[Task objective]: Where the material below has a line containing "Viewport: 720px width, 1600px", start repeating exactly, and keep going through the line containing "Screen dimensions: 1280x800", with no other lines.

[Material shown]:

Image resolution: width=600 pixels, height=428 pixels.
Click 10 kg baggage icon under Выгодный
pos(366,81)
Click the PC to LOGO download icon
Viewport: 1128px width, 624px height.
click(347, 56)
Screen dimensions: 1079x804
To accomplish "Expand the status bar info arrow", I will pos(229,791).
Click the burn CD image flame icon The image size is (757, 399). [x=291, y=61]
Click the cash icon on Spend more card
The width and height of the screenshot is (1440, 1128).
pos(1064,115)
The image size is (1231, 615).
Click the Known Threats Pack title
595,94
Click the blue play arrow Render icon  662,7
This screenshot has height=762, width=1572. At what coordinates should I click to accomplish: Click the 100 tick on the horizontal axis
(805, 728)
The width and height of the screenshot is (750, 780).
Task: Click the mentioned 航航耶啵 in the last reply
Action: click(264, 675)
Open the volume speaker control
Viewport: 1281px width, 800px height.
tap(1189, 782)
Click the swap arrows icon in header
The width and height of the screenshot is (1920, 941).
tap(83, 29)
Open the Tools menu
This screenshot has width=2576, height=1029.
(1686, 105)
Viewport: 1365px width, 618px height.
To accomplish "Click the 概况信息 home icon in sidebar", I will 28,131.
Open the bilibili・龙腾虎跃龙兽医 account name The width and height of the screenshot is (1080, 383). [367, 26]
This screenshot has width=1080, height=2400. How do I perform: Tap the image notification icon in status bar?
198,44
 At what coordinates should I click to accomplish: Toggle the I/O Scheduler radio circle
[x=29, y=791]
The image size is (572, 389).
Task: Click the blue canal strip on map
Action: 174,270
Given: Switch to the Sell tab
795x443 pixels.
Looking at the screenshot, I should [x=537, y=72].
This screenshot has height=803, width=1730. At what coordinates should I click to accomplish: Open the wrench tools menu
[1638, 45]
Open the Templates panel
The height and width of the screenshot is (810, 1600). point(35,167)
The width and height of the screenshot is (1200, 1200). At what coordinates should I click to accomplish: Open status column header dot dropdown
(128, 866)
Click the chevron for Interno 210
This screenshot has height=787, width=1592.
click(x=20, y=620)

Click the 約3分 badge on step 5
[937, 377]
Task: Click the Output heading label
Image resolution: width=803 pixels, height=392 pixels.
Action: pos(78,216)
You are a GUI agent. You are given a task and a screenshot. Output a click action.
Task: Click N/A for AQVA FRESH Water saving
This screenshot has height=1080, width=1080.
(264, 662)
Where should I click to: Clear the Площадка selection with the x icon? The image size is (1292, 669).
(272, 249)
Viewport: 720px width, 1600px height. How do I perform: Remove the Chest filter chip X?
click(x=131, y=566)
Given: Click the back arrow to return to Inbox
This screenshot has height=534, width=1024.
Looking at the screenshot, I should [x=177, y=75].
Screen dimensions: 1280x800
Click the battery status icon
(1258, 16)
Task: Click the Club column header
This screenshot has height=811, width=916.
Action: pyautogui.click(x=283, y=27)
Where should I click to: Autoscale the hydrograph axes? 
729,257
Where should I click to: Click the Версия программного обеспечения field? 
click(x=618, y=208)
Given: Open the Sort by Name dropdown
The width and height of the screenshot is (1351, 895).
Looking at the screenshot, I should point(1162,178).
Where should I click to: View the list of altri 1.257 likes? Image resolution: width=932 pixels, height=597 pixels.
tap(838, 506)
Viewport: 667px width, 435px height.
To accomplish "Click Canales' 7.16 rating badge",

[Solution below]:
Viewport: 720px width, 1600px height. How do I perform: Remove the Chest filter chip X?
click(x=131, y=566)
Given: Click the back arrow to return to Inbox
This screenshot has height=534, width=1024.
Looking at the screenshot, I should [x=177, y=75].
Screen dimensions: 1280x800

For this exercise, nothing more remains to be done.